- Given task 1
Answer these questions from the excerpt on the four temperaments:
(a) Into which four temperaments did the ancient Greeks divide personalities?
(b) In Sex and the City, which character is described as much more extroverted and focused on the people around her?
(c) What does Reed Richards want to create?
- Given task 2
Copy part of the excerpt on the four temperaments word for word. Begin at the words "The titular foursome" and stop after "conflict is born.".

- Source excerpt
Of course, that’s just one personality. Things get more interesting when more personalities are in play. The ancient Greeks put forth the theory of the four humors; that is that personalities could be divided into four temperaments: sanguine, choleric, melancholic, and phlegmatic. The definition of these fall on different ranges, being extroverted and people-orientated, extroverted and task-orientated, introverted and task-orientated, and introverted and people-orientated; respectively. Writers — and viewers — can use these to identify the roles characters have in a group. Take Sex and the City as a key example. Carrie, the main character, tends to be introverted and focused on her work (within the film she’s not seen as being terribly outgoing). Samantha on the other hand, is much more extroverted and focused on the people around her, as seen by her frequent flying from California to New York to visit her friends as well as her constant interest in the people (particularly men) around her. Miranda and Charlotte fall between choleric and phlegmatic respectively. When the buddy movie features an ensemble of four, each character will usually embody one of these temperaments. These contrasts allow for tension to build between the characters and conflict among them which, in addition to the central conflict, makes for an interesting story.

The titular foursome of Fantastic Four fit these roles with near perfection. Reed Richards is the cool, collected, melancholic leader of the group; he wants to create a machine to reverse their transformation. Ben Grimm too is task-orientated, though tends to be more outgoing and fulfills the role of the choleric. Johnny Storm is even more extroverted than Ben and lives for the attention of people around him so he clearly is the sanguine member. Lastly, Sue Storm is the mediator of the three focused more on the team themselves and falls under the heading of the phlegmatic. The Fantastic Four fit the temperaments and with it conflict is born.

- Information shown
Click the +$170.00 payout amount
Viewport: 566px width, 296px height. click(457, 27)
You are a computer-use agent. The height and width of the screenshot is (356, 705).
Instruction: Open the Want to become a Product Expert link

- Written answer 1
(a) Sanguine, choleric, melancholic, and phlegmatic.
(b) Samantha.
(c) A machine to reverse their transformation.

- Written answer 2
The titular foursome of Fantastic Four fit these roles with near perfection. Reed Richards is the cool, collected, melancholic leader of the group; he wants to create a machine to reverse their transformation. Ben Grimm too is task-orientated, though tends to be more outgoing and fulfills the role of the choleric. Johnny Storm is even more extroverted than Ben and lives for the attention of people around him so he clearly is the sanguine member. Lastly, Sue Storm is the mediator of the three focused more on the team themselves and falls under the heading of the phlegmatic. The Fantastic Four fit the temperaments and with it conflict is born.